Hunting The Legend (2014)

REVIEW BY: Bobby Lepire


In 2008, a deer hunter was taken by something in the Alabama woods. Only his rifle, blood and a 16" footprint were left behind... Five years later, his son seeks revenge.

REVIEW: Hunting The Legend is able to set itself apart from regular Found Footage fare a little bit by setting itself up as an actual documentary (I hesitate to use the term mockumentary, as I believe that would imply a silliness that's  not found here). I know that sounds odd, given that other movies, including the most famous Found Footage movie of all time, The Blair Witch Project, did that exact same thing, but within the genre as of late with the likes of Frankenstein's Army (not bad, but probably would have been better if it wasn't of the Found Footage style), Chronicle (lots of fun), and even Cloverfield (a blast), that just ape the style, without presenting any sort full narrative thread. That thread - the making of a documentary about the Sasquatch in the filmmakers' woods - does give it a refreshing feel to the whole overdone affair. 

It's just too bad that not much else here feels that original or engaging.

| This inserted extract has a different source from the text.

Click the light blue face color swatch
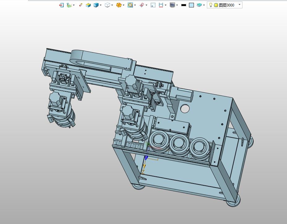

But first, let me get the rest of the positives out of the way. Our trio of characters, all playing fictional versions of themselves - Christopher Copeland, Hannah Wallace, Jeff Causey, and their camera operator Justin Steeley (who is also the writer and director of this movie) - all give natural and believable performances, with their friendship from growing up together coming through in spades. This is one of the only things to keep the audience engaged but it does such quite well. Most of the supporting cast comes off as equally at ease on camera, which is a pleasant bonus. However, this unfortunately excludes the biggest supporting role, the Man In The Cabin, as portrayed by Stan Copeland. He's this cranky old geezer, warning the kids about what they're doing (so in other words, just a bad stereotype), and Copeland never comes off as scary as he's meant to be in his introduction, nor kooky enough to have the audience questioning if what he is saying is truth or not. He's just there, spewing random lines, failing to make any kind of impression at all. 

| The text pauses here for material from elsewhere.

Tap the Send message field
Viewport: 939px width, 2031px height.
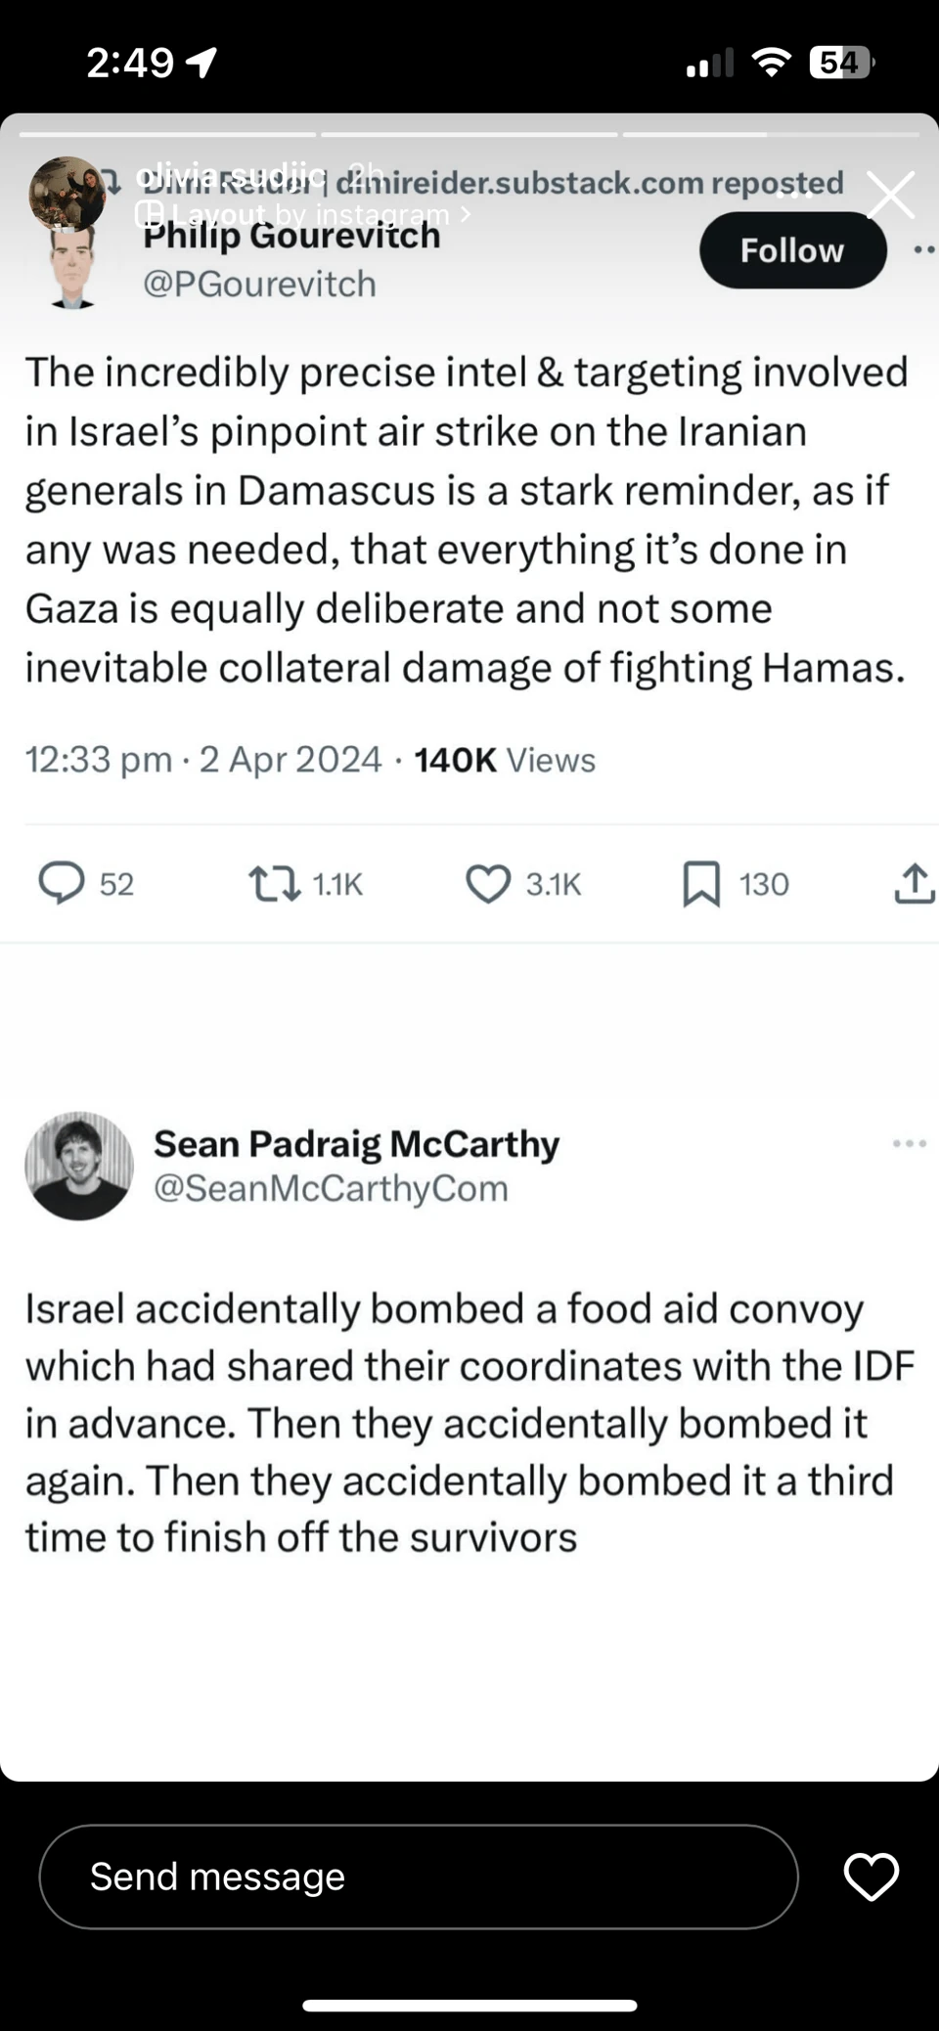418,1876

The lighting and cinematography, as far as Found Footage films go, are quite well done, with some great use of headlamps, and the camera's forced POV perspective does give a scene or two some genuine tension. The audio design is better than even that, as it is nicely subtle, never getting too loud or ambitious, and lets the sounds in the dark mess with our heads.

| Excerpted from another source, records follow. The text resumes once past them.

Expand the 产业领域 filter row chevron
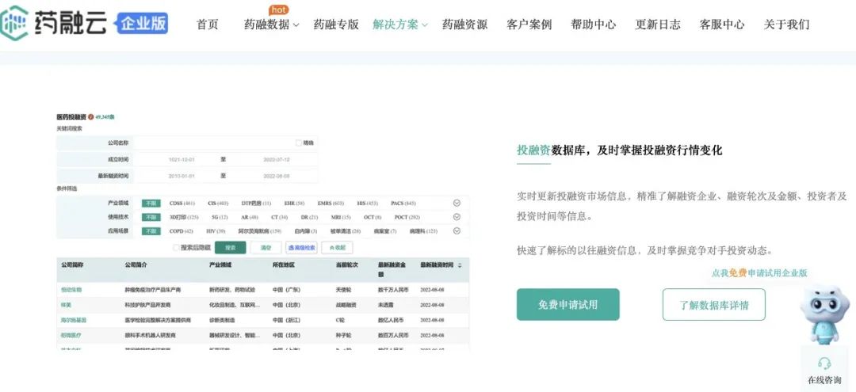 point(457,204)
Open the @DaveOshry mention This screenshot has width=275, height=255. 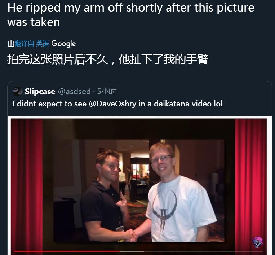pos(112,104)
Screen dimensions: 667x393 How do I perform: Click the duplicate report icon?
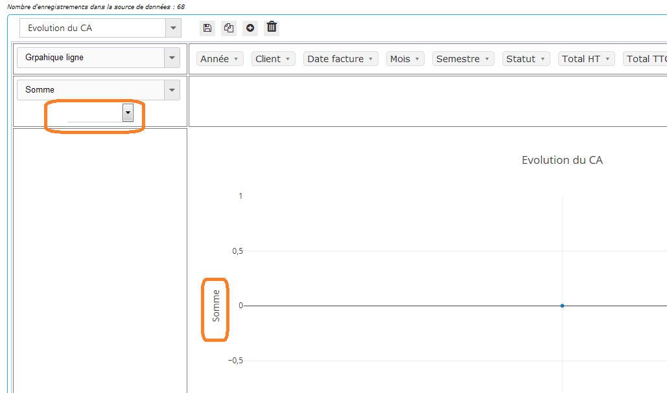[x=229, y=28]
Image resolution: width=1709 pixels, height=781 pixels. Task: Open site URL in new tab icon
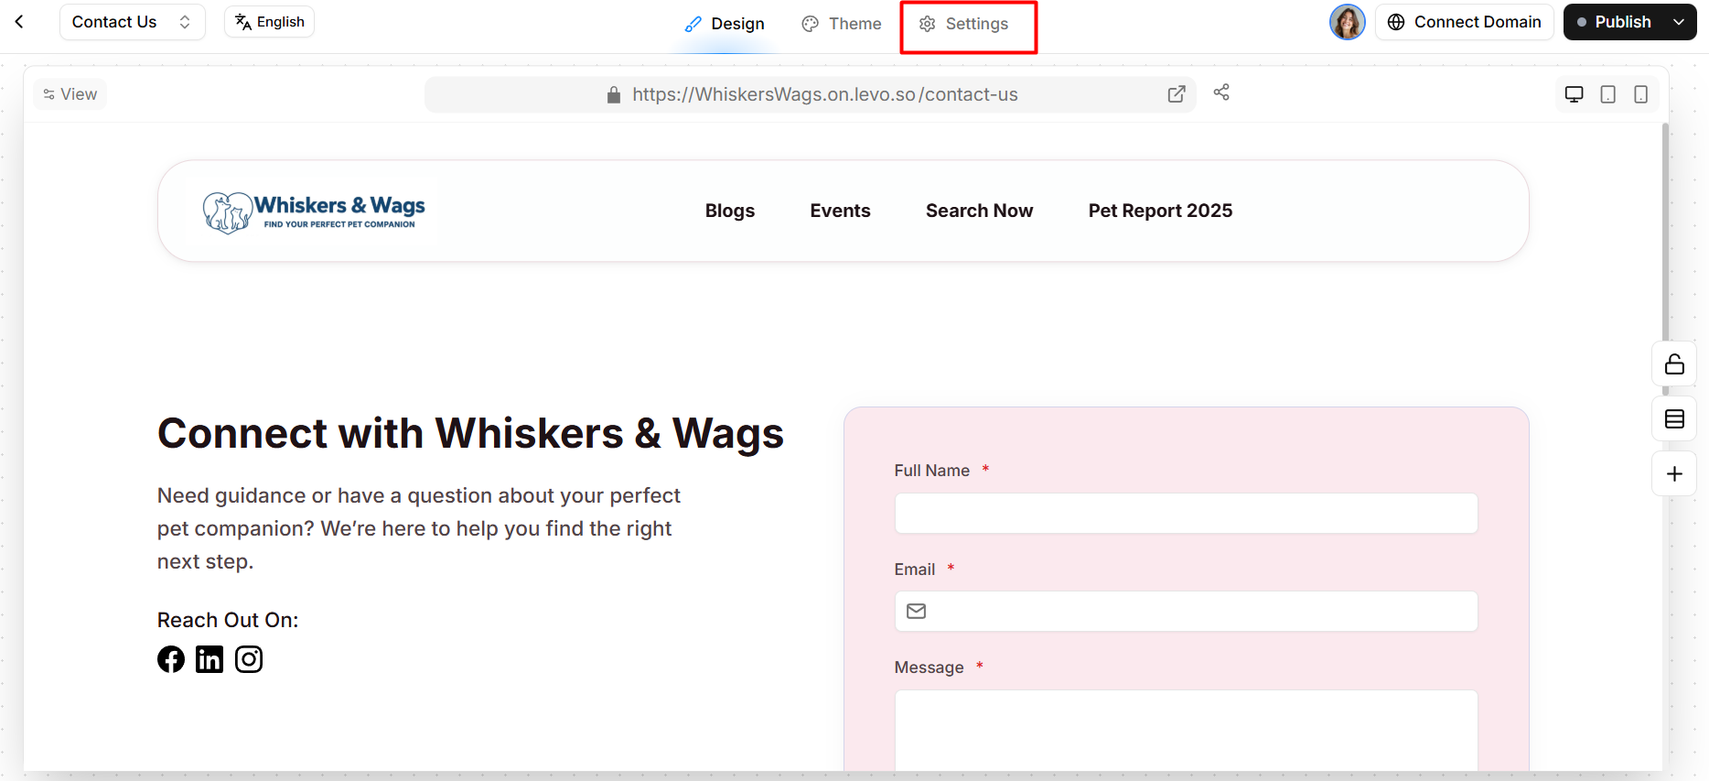pos(1177,94)
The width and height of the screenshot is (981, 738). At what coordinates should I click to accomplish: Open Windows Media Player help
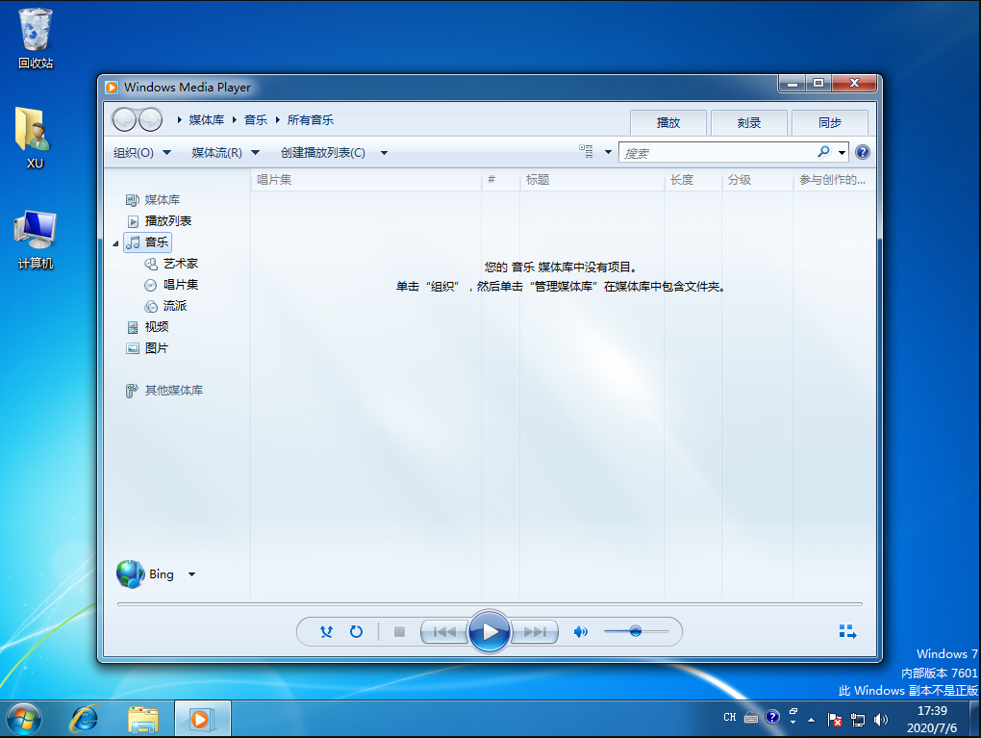[863, 151]
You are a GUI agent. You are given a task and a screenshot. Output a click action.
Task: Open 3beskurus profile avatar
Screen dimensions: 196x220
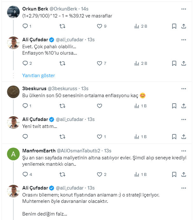click(13, 92)
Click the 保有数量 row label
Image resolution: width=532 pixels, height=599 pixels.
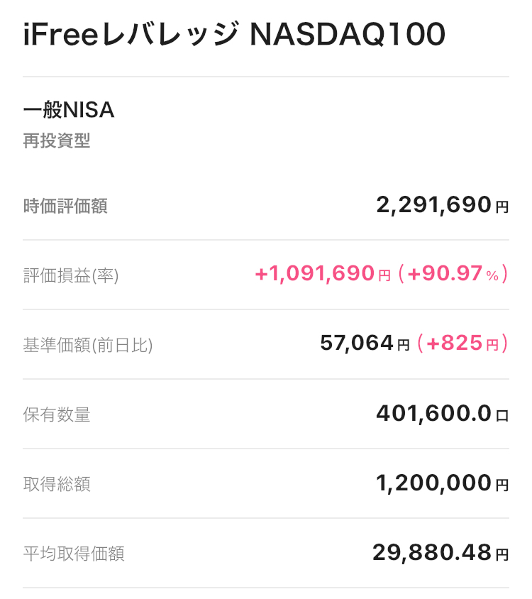coord(57,414)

Unfortunately, Steeley doesn't have much grasp in how to let a scene play out. Most of the scenes in the movie just sort of come in, and then fade out, without any sort of build-up or forward momentum. For example, one of the three leads gets separated, and the other two are calling out his name, looking for him; a few minutes later they find him next to their dog, explaining how he just got a little lost. No mention of seeing something weird, or jump scare once all three are reunited, just nothing happens at all, which made that series of scenes pretty pointless. And having an occasional one or two scenes like that is fine, but the whole movie pretty much plays out this way - just one scene, going to another, with nothing at all really happening happening. This causes the whole movie to be quite a bore to watch and a chore to sit through.

To top it all off, it's not even worth it to sit through all those pointless scenes since, come the end, we get virtually no Bigfoot action whatsoever, or even the hint of such a thing, so again, it was just all so pointless. Say what you will about The Blair Witch Project or the phenomenal Bigfoot: The Lost Coast Tapes, but even when you couldn't see the action in those, you could see or hear its effects on the cast of characters. But here, we don't even get that luxury.


Within the realm of recent Found Footage movies, this pales in comparison to most (Earth To Echo is bloody brilliant), and in the wake of a lot of recent Bigfoot movies, it too fails to impress much. Which is sad, as Justin Steeley seems like a pretty competent director, but as a writer he's terribly cliche-orientated and can't produce any thrills.